Some important matters of fact, indeed, were asserted by Paston in support of his case, and contested by the opposite [237] side. Among other things, it was contended that in the autumn of the year 1457, two years before his death, Sir John Fastolf had actually made estate to John Paston of the manor of Caister and other lands in Norfolk, and thereupon given him livery of seisin with a view to the foundation of the college:[237.1] also that the will made in 1459 was an imperfect document, in which no executors were named, and to which no seal was attached.[237.2] If these allegations were true, there was, after all, no great alteration in Sir John’s intentions during the last two years of his life. On the other hand, Sir Thomas Howes, in his later declaration, asserts that only a year before Fastolf’s death he had, at Paston’s desire, urged Sir John to allow Paston to buy three of his manors and live in his college; at which proposition the old knight started with indignation, and declared with a great oath, ‘An I knew that Paston would buy any of my lands or my goods, he should never be my feoffee, nor mine executor.’ But even Howes acknowledges that he was willing to allow Paston a lodging for term of his life within the manor of Caister.[237.3]
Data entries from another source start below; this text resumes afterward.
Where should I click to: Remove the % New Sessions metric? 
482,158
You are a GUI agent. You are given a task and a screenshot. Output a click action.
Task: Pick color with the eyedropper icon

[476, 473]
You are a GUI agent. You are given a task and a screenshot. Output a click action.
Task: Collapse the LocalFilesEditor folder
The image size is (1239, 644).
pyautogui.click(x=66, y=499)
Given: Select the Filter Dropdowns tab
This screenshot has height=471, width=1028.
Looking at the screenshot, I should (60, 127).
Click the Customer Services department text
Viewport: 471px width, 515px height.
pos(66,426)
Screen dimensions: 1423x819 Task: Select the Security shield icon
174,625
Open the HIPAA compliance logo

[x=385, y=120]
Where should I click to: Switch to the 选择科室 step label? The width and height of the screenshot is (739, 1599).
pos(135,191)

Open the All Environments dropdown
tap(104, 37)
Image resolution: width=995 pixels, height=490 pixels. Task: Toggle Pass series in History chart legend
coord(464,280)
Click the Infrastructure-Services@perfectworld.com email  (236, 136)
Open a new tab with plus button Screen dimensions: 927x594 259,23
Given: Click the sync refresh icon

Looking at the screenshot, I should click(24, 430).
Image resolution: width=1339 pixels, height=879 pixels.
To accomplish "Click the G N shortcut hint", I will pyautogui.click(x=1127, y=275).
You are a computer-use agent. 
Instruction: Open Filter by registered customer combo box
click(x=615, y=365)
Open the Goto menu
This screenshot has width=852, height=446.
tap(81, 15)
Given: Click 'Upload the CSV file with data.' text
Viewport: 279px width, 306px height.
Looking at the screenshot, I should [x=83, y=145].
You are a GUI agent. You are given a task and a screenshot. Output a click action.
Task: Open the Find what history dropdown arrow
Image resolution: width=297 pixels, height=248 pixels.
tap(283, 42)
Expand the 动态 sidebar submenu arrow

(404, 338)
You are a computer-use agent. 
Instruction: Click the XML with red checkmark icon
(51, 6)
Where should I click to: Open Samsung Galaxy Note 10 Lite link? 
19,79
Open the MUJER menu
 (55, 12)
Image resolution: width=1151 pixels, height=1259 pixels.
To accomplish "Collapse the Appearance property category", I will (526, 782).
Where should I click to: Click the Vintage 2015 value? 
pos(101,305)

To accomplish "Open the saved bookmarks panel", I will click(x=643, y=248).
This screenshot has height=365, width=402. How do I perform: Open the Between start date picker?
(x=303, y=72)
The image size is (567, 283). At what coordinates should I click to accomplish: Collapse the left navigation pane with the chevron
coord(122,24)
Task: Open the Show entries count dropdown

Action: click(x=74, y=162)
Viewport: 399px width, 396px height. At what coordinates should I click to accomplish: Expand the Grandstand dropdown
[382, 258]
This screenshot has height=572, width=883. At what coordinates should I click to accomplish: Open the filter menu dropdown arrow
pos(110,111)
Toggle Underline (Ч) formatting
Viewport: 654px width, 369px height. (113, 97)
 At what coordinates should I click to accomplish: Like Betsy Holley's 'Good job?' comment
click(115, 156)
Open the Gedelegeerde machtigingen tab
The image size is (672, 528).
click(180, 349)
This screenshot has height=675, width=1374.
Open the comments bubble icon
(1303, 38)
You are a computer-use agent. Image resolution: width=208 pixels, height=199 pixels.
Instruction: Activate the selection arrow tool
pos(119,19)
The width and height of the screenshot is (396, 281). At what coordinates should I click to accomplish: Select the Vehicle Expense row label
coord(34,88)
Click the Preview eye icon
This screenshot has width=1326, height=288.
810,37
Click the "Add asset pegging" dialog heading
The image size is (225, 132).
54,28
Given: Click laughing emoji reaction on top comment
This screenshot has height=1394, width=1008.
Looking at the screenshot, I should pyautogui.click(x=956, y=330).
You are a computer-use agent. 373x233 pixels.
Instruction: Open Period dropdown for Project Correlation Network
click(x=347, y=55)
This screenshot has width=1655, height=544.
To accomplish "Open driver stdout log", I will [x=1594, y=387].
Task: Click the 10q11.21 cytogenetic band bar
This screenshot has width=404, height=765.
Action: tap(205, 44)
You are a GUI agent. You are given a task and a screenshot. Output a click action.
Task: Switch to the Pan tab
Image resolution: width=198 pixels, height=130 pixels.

The whole controversy affords certainly an admirable illustration of the inconvenient state of the law before the passing of the Statute of Uses in the days of Henry VIII. The hearing of all causes touching the wills of dead men belonged to the spiritual courts of the Church, which did not own the king’s jurisdiction. The king’s courts, on the other hand, had cognisance of everything affecting real property. No lands or tenements could be bequeathed by will, because the courts of common law would not give effect to such an instrument. But legal ingenuity had found the means to enable wealthy persons to bequeath their lands as well as their goods to whomsoever they pleased. A man had only to execute a conveyance of his lands to a body of trustees, who thereupon became in law the owners, express provision being made at the same time that they were to hold it for his use so long as he lived, and after his death for the use of certain other persons named in his will, or for such purposes as might therein be [238] indicated. By this indirect means a title in lands was very effectually conveyed to a legatee without any abatement of the original owner’s control over his own property so long as he lived. But the practice gave rise to a multitude of inconveniences. Private bargains, legal quibbles and subtleties, crafty influences brought to bear upon dying men, great uncertainty as to the destination of certain properties, were among its frequent results. At the very last moment, when the dying man, perhaps, was in imperfect possession of his faculties, mere words, or even a nod or sign, might affect the title to very large estates. And almost by the very nature of the case, wherever a trust was instituted like that of Sir John Fastolf, all the pettifogging devices of legal chicanery were necessarily brought into play, either to establish a title or to contest it.[238.1]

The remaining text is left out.